Content starts

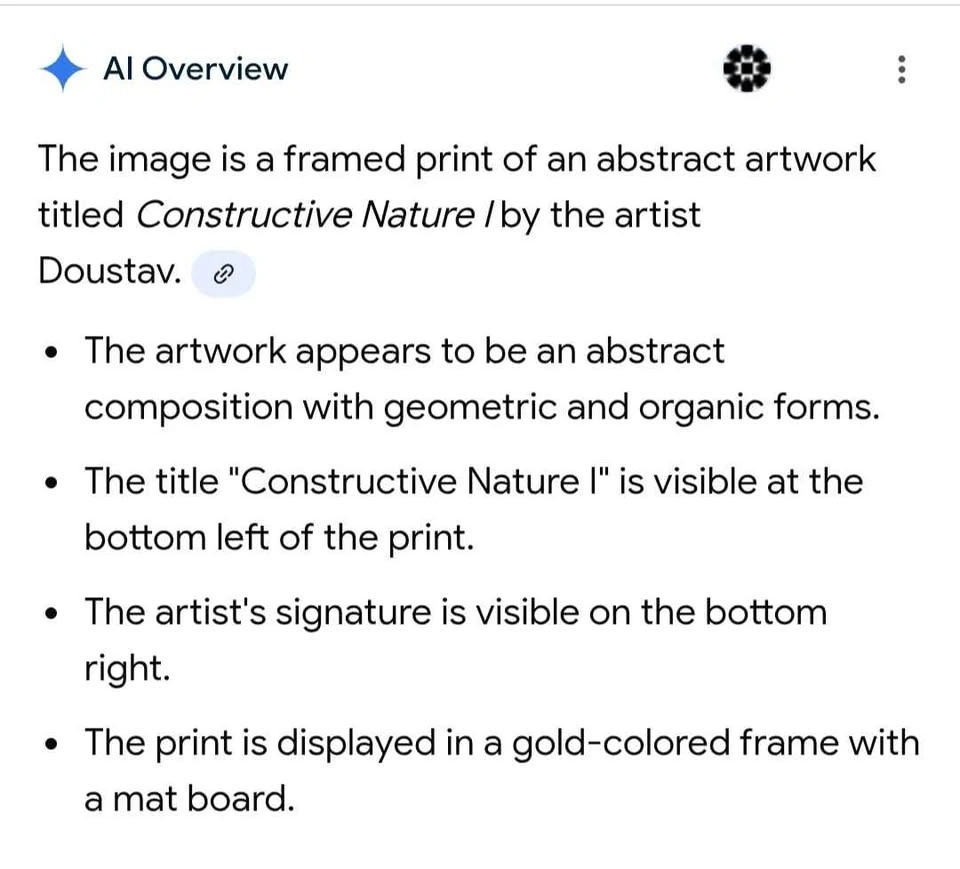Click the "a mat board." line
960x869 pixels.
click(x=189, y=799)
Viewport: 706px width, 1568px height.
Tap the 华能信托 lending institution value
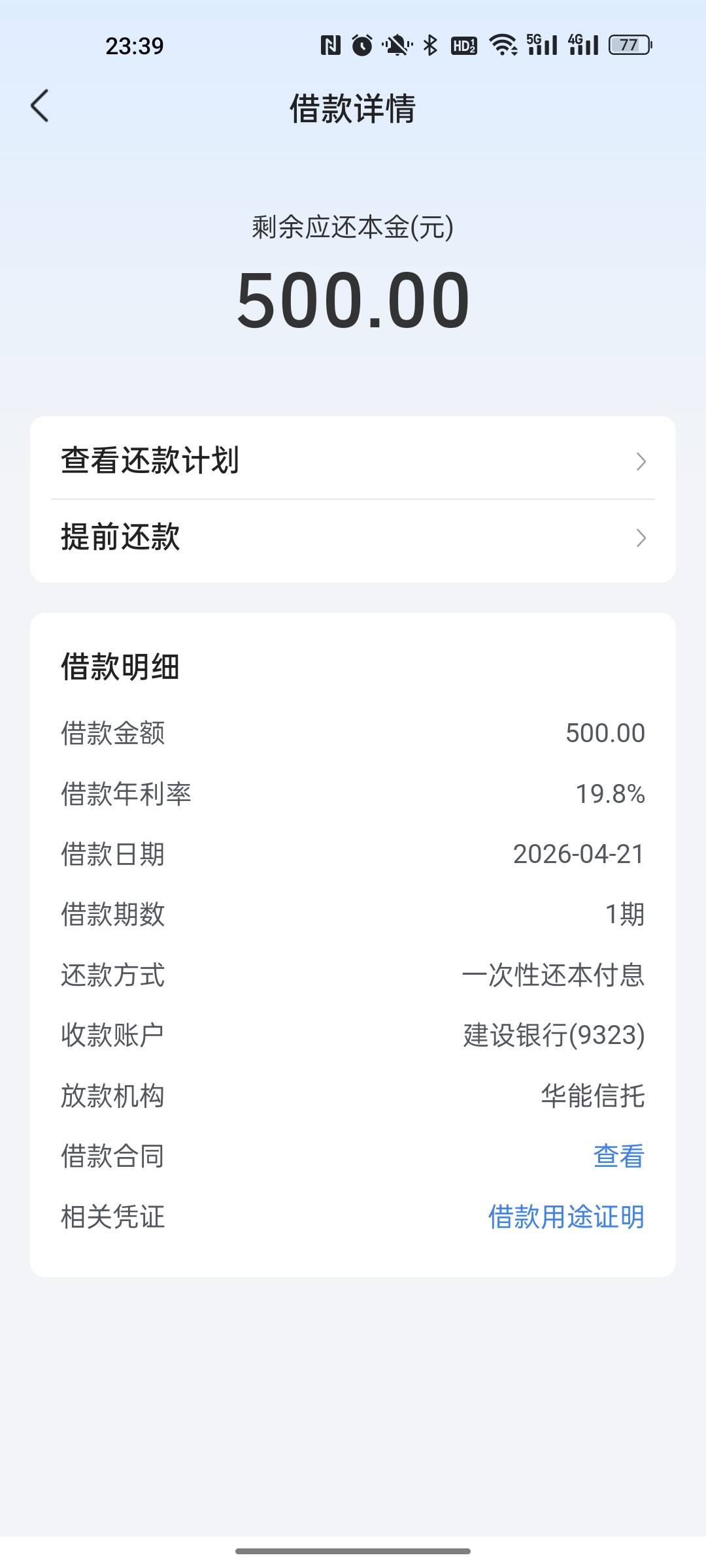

Content ends

- GOAL OF THE EXERCISE
Your job is to restate, word for word, only the lines from the one holding "Viewport: 706px width, 1568px height." through the end of the material; pictures stay out.

- RESULT OF THE EXERCISE
Viewport: 706px width, 1568px height.
Tap the 华能信托 lending institution value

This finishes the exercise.